■ **Written instruction a**: Reproduce the passage of the judgment excerpt that begins with the words "26. In my considered" and ends with the words "such a licencee.".

25. On the contrary it is argued on behalf of the defendant that he is in occupation of the suit property, as shown in site plan, for last around 27 years and that the same was allotted by the plaintiff to his father. The factum of property being allotted to his father has been stated by him in his cross- examination done by Ld. Counsel for plaintiff on 22.08.2016. However, he accepted that he does not have any document in support of his plea. Evidently, neither any documentary or oral evidence is led in support of his claim. A plea is taken by the defendant that he is neither a lessee nor a licensee of the plaintiff and is occupying property under his own rights. During the entire trial defendant has failed to explain that in case it was not permissive usage of the property, under what circumstances he gained access of the suit property. A plea is raised that a separate suit has been filed by him against a plaintiff Club challenging the cancellation of his trainer licence and that till such time the suit is decided, no relief of eviction can be sought by the plaintiff.

26. In my considered view, this plea is of no avail to the defendant in so far as issuance of trainer licence does not ipso fact means that every trainer holding a licence can stay in plaintiff's property with his family permanently. Defendant has failed to place on record the copy of the trainer's licence or any other document to show as to what are available to him under such a licencee.

27. Another plea raised is that the suit property is not a part of property in occupation of the Delhi Race Course Club and as such plaintiff has no right, title or claim over the same. It is found that this plea has been devised and presented in the Court only during the course of final arguments in so far as nowhere in the written statement this plea has been specifically taken. It is belief of the defendant that the suit property is outside the peripheral wall of Delhi Race Course Club, it was incumbent upon him to first plead it and then also show same through the site plan duly acknowledged by the NDMC or the L&DO. Even otherwise this plea is self contradictory in so far as detailed supra, defendant accepted that the suit property was allotted by the plaintiff to his father. It is available on record that the two room set which is occupied by the defendant is right next to the stable where horses are kept. It appears that the defendant in the course of final arguments, took a stand that he is squatting over the property held by the plaintiff.

28. In the absence of any document to show any independent right over the suit property, the status of the defendant is reduced to that of a permissive usage under a licence under Easement Act. Section of 52 of the Indian Easements Act, 1882 :-

52. "Licence" defined- where one person grants to another, or to a definite number of other persons, a right to do, or continue to do, in or upon the immovable property of the grantor, something which would in the absence of such right, be unlawful, and such right does not amount to an easement or an interest in the property, the right is called a licence.

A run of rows
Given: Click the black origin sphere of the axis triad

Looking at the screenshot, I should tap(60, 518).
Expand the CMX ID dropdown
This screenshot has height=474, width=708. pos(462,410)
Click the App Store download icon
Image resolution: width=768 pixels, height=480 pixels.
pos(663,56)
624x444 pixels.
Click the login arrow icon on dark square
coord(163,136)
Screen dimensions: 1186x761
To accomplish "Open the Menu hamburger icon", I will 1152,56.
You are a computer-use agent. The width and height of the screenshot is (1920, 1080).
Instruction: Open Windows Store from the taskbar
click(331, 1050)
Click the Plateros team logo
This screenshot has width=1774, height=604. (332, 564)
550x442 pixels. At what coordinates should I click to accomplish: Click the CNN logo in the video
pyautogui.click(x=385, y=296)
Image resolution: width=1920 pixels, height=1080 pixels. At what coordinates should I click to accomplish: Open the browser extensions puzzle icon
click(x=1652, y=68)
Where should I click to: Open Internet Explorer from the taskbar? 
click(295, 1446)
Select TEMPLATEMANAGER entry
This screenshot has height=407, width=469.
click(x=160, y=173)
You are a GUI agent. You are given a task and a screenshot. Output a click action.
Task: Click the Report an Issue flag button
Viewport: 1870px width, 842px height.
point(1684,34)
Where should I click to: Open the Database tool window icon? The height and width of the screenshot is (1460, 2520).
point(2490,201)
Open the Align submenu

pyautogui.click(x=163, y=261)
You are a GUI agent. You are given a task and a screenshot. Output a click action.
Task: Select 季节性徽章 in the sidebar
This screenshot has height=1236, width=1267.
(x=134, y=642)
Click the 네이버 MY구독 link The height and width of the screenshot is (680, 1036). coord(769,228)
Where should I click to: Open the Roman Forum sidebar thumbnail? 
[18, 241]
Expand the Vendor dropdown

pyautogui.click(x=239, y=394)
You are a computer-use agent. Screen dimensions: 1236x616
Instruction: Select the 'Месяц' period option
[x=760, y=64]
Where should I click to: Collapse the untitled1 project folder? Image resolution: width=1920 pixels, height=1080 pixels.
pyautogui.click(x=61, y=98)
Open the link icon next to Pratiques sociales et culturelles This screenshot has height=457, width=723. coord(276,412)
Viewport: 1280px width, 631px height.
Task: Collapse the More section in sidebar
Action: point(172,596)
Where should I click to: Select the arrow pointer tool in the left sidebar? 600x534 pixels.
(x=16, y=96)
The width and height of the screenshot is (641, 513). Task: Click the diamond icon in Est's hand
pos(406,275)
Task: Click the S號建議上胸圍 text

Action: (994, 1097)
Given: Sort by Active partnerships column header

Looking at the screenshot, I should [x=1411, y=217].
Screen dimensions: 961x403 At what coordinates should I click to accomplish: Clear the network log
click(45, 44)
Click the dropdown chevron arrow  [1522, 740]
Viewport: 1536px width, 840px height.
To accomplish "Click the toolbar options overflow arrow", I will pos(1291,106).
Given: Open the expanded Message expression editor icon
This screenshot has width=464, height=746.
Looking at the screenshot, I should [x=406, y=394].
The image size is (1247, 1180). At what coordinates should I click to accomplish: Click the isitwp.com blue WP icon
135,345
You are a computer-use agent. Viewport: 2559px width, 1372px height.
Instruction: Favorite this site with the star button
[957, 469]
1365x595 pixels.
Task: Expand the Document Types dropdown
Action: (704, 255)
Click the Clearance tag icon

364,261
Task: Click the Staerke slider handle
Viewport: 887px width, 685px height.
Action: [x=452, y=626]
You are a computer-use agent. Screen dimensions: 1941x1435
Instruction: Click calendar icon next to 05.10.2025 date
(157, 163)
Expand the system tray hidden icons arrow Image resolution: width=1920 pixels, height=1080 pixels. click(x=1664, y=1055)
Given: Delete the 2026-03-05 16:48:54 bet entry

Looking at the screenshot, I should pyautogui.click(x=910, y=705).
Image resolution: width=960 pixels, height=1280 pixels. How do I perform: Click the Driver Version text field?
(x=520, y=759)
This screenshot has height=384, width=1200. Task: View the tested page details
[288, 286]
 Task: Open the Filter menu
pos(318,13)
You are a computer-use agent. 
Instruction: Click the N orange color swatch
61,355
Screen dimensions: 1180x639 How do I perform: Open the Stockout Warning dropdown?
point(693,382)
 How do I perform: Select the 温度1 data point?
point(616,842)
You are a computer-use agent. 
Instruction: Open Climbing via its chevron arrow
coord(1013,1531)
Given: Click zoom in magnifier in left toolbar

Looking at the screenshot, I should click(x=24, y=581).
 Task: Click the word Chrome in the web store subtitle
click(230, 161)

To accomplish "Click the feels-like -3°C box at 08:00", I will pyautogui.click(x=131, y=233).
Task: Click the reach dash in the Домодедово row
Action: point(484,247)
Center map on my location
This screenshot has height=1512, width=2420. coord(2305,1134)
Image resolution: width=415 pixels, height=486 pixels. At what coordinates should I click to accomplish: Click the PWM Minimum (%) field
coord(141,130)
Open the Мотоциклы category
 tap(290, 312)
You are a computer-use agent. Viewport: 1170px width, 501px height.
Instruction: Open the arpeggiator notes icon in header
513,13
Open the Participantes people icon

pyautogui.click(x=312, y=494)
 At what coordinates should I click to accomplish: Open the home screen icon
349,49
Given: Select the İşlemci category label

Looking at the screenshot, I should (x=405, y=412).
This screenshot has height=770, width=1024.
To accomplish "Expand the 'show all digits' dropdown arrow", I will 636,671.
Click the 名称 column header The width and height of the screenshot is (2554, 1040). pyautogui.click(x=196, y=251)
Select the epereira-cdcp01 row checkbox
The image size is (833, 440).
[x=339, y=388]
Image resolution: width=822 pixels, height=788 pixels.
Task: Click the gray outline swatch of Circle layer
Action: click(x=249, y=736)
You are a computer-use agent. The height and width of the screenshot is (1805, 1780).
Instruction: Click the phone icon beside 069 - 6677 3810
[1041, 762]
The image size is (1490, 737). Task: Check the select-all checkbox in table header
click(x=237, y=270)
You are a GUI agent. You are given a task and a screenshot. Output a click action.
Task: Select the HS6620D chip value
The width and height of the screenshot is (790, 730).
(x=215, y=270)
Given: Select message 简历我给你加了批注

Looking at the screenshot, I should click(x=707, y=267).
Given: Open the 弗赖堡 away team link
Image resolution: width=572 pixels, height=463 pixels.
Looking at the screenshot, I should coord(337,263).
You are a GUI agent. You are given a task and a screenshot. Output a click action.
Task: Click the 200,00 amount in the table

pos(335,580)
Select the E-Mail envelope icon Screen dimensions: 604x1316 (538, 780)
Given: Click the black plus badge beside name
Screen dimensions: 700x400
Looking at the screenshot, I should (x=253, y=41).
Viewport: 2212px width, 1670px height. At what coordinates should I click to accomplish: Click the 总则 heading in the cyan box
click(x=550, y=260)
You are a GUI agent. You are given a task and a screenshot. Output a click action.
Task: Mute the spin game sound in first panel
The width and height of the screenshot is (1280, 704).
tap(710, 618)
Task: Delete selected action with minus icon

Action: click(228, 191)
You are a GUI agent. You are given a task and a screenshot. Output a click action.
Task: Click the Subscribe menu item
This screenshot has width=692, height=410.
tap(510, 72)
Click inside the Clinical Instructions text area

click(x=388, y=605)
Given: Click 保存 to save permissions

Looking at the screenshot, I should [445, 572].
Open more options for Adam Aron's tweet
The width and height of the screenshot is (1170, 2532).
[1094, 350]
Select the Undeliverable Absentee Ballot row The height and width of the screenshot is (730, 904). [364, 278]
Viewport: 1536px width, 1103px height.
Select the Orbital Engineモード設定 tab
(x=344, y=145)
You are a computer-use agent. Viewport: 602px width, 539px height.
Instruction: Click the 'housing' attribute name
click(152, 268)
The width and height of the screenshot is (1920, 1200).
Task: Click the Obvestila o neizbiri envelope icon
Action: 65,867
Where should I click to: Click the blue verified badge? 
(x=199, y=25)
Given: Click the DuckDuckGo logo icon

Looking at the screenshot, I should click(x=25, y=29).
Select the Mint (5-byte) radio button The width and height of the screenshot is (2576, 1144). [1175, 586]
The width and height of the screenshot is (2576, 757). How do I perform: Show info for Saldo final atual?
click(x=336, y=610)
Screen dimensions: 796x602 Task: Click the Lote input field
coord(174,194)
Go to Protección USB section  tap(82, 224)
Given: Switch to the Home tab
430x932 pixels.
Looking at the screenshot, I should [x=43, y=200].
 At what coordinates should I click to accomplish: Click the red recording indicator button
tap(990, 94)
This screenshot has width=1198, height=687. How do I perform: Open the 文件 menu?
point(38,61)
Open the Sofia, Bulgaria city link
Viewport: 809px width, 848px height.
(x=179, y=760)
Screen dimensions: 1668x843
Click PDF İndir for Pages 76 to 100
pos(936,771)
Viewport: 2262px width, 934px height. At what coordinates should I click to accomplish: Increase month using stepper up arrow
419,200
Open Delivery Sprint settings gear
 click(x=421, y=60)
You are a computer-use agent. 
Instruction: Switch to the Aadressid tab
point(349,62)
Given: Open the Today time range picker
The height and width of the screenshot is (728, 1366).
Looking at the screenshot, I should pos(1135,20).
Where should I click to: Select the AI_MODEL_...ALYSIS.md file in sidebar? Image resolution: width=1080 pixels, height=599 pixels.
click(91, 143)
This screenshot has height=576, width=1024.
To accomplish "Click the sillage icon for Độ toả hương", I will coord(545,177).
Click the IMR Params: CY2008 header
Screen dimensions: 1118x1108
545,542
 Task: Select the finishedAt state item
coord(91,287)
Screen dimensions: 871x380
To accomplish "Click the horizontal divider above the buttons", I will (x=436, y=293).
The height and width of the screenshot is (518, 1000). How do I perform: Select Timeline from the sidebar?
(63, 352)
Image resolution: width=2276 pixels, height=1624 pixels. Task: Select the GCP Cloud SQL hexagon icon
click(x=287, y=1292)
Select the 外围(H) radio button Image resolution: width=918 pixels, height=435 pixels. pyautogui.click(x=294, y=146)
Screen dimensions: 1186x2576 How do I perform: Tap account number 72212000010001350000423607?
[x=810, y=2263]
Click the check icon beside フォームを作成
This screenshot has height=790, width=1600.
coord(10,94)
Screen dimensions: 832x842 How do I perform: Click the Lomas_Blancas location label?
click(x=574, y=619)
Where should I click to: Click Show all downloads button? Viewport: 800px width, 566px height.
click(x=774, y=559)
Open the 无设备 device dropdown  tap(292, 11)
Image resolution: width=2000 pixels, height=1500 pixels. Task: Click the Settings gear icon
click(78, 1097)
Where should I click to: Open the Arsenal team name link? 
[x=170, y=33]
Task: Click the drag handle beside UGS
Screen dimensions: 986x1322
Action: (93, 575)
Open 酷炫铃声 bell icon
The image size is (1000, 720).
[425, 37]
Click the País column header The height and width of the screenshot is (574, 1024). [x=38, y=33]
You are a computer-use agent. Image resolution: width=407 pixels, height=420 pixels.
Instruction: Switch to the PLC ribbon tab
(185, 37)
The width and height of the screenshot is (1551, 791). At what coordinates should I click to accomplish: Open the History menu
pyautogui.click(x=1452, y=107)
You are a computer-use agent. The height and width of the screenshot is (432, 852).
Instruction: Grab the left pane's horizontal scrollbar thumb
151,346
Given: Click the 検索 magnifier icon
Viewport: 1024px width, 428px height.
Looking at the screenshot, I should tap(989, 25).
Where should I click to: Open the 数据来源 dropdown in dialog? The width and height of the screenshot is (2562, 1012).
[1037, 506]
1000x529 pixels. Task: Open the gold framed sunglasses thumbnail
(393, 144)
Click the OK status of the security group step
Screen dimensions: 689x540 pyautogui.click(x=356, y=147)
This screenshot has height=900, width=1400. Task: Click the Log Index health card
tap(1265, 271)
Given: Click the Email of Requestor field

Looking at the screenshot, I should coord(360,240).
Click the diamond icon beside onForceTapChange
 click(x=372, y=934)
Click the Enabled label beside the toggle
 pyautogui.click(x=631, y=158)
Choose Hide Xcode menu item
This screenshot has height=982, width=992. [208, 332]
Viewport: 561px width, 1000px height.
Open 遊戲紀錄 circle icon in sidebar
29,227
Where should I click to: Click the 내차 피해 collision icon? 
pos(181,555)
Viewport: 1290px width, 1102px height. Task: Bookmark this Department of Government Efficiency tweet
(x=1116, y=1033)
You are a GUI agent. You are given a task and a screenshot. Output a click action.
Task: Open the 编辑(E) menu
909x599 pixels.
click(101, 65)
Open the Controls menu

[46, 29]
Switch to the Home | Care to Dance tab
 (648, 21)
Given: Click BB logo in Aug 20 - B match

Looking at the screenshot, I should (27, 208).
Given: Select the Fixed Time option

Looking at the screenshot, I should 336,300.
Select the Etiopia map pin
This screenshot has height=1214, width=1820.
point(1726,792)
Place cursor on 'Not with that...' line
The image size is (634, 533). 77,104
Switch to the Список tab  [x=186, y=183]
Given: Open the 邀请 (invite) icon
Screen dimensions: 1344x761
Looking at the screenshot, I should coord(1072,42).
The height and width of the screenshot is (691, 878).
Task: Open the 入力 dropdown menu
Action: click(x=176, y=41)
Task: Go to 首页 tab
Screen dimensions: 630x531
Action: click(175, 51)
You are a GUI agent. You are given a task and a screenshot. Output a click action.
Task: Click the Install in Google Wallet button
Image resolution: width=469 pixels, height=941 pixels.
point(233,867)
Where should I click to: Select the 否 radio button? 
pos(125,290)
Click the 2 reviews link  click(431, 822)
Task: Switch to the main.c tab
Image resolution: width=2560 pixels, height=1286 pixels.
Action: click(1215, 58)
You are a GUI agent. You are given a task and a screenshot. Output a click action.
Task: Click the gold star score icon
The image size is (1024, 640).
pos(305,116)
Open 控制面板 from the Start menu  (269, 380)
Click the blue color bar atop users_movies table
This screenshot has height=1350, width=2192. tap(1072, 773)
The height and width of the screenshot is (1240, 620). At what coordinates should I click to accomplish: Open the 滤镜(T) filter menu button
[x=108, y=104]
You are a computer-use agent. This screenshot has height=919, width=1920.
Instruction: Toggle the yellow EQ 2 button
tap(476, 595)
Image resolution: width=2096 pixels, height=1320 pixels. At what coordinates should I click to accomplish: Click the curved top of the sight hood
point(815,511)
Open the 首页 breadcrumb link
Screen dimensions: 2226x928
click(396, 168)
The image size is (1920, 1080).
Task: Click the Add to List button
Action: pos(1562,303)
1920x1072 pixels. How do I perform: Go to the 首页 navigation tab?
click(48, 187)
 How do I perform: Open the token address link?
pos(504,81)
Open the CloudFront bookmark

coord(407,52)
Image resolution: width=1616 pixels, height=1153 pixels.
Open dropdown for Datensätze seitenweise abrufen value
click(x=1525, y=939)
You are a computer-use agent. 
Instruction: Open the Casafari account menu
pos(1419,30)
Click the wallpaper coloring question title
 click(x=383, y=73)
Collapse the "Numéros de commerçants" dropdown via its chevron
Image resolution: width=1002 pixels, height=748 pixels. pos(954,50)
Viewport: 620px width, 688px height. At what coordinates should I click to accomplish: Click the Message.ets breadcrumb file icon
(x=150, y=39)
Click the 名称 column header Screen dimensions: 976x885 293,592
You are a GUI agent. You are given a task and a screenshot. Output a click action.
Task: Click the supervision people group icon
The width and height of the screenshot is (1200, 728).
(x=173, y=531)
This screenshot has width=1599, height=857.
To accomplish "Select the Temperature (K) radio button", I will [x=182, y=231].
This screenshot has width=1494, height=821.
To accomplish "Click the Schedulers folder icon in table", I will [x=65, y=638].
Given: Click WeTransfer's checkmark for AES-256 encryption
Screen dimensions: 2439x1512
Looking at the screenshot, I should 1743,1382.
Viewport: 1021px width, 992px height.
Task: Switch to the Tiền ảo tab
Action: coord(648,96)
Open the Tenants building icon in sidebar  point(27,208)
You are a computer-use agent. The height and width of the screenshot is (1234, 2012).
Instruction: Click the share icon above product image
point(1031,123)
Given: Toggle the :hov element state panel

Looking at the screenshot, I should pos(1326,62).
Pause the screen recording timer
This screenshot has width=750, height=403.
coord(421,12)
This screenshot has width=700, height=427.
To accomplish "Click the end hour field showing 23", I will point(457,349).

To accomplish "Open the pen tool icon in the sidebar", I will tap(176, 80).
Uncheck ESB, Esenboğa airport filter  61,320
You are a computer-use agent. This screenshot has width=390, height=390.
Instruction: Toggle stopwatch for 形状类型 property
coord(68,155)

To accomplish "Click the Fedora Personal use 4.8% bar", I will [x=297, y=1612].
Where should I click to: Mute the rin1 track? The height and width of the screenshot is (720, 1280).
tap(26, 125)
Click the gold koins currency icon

■ **Written instruction b**: Transcribe the rows above, from the line containing "Expand the system" through the line containing "point(616,842)", including both of those lines.

■ **Result a**:
26. In my considered view, this plea is of no avail to the defendant in so far as issuance of trainer licence does not ipso fact means that every trainer holding a licence can stay in plaintiff's property with his family permanently. Defendant has failed to place on record the copy of the trainer's licence or any other document to show as to what are available to him under such a licencee.

■ **Result b**:
Expand the system tray hidden icons arrow Image resolution: width=1920 pixels, height=1080 pixels. click(x=1664, y=1055)
Given: Delete the 2026-03-05 16:48:54 bet entry

Looking at the screenshot, I should pyautogui.click(x=910, y=705).
Image resolution: width=960 pixels, height=1280 pixels. How do I perform: Click the Driver Version text field?
(x=520, y=759)
This screenshot has height=384, width=1200. Task: View the tested page details
[288, 286]
 Task: Open the Filter menu
pos(318,13)
You are a computer-use agent. 
Instruction: Click the N orange color swatch
61,355
Screen dimensions: 1180x639 How do I perform: Open the Stockout Warning dropdown?
point(693,382)
 How do I perform: Select the 温度1 data point?
point(616,842)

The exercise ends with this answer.